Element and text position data
— Start —

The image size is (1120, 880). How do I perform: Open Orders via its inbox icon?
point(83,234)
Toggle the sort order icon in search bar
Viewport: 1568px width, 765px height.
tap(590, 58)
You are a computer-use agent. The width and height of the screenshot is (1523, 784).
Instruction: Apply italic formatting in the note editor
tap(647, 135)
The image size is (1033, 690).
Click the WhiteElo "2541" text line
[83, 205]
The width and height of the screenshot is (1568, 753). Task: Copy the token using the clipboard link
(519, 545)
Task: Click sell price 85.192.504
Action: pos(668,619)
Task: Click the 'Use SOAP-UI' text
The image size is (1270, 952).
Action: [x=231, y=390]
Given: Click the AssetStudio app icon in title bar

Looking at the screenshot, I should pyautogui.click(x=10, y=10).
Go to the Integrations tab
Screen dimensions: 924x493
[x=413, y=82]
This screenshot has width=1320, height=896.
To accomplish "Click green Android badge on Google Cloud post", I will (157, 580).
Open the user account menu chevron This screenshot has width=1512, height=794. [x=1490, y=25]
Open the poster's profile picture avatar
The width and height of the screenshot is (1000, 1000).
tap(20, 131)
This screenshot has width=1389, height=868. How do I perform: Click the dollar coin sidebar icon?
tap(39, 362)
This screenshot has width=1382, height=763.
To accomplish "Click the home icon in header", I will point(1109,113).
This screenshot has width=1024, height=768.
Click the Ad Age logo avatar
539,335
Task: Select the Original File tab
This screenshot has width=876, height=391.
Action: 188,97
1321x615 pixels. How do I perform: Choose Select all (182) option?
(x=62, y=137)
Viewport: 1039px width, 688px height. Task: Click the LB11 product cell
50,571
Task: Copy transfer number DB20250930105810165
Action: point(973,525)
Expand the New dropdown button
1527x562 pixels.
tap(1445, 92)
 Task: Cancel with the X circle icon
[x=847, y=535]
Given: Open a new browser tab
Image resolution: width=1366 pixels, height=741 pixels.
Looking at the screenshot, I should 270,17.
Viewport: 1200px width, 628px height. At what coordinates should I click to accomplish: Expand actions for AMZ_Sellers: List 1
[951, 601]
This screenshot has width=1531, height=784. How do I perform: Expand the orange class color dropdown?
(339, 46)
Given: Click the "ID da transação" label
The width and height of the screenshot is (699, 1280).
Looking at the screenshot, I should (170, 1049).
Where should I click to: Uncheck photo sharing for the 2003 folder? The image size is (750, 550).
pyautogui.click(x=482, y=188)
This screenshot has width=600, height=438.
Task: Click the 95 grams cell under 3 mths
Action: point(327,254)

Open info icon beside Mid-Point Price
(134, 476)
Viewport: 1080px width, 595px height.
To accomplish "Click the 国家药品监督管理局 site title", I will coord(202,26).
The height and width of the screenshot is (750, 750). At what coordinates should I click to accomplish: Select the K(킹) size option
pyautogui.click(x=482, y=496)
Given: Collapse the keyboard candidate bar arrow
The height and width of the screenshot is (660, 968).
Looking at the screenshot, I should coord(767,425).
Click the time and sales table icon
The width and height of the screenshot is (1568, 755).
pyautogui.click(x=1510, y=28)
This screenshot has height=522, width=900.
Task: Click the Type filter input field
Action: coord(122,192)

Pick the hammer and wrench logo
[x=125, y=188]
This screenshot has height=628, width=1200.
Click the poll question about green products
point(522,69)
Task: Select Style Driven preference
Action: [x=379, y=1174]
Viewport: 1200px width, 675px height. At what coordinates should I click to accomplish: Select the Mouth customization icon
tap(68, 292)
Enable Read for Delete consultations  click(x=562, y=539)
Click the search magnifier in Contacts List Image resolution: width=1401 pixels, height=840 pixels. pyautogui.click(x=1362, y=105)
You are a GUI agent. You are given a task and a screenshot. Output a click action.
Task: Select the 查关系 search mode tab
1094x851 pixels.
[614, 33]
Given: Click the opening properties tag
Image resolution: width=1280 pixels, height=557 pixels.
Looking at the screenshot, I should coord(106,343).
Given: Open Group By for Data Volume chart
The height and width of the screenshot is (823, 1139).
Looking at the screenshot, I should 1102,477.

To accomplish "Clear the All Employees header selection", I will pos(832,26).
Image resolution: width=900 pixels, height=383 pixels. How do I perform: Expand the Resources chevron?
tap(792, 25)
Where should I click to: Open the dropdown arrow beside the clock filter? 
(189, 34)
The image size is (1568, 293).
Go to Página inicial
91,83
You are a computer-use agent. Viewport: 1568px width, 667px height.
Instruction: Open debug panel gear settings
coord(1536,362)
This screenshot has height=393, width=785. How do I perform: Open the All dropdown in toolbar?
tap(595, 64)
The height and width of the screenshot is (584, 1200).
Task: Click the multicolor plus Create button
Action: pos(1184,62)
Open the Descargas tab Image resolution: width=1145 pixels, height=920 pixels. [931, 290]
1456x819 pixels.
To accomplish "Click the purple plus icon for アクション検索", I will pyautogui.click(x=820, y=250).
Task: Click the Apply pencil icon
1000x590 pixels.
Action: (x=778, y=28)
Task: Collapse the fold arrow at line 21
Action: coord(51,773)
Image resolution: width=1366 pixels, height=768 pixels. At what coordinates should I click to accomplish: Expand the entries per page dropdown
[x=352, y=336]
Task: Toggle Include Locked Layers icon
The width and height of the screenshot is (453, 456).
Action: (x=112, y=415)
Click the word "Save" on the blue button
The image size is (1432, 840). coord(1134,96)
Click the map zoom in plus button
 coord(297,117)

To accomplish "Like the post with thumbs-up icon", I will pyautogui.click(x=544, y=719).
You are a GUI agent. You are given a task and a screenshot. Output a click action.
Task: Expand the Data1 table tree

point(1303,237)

— End —

WHAT IS REQUIRED | Report every line in the records above that contains the word "coordinates", copying each of those lines in full.

RESULT BELOW |
Viewport: 1200px width, 628px height. At what coordinates should I click to accomplish: Expand actions for AMZ_Sellers: List 1
The height and width of the screenshot is (750, 750). At what coordinates should I click to accomplish: Select the K(킹) size option
Viewport: 1200px width, 675px height. At what coordinates should I click to accomplish: Select the Mouth customization icon
Image resolution: width=1366 pixels, height=768 pixels. At what coordinates should I click to accomplish: Expand the entries per page dropdown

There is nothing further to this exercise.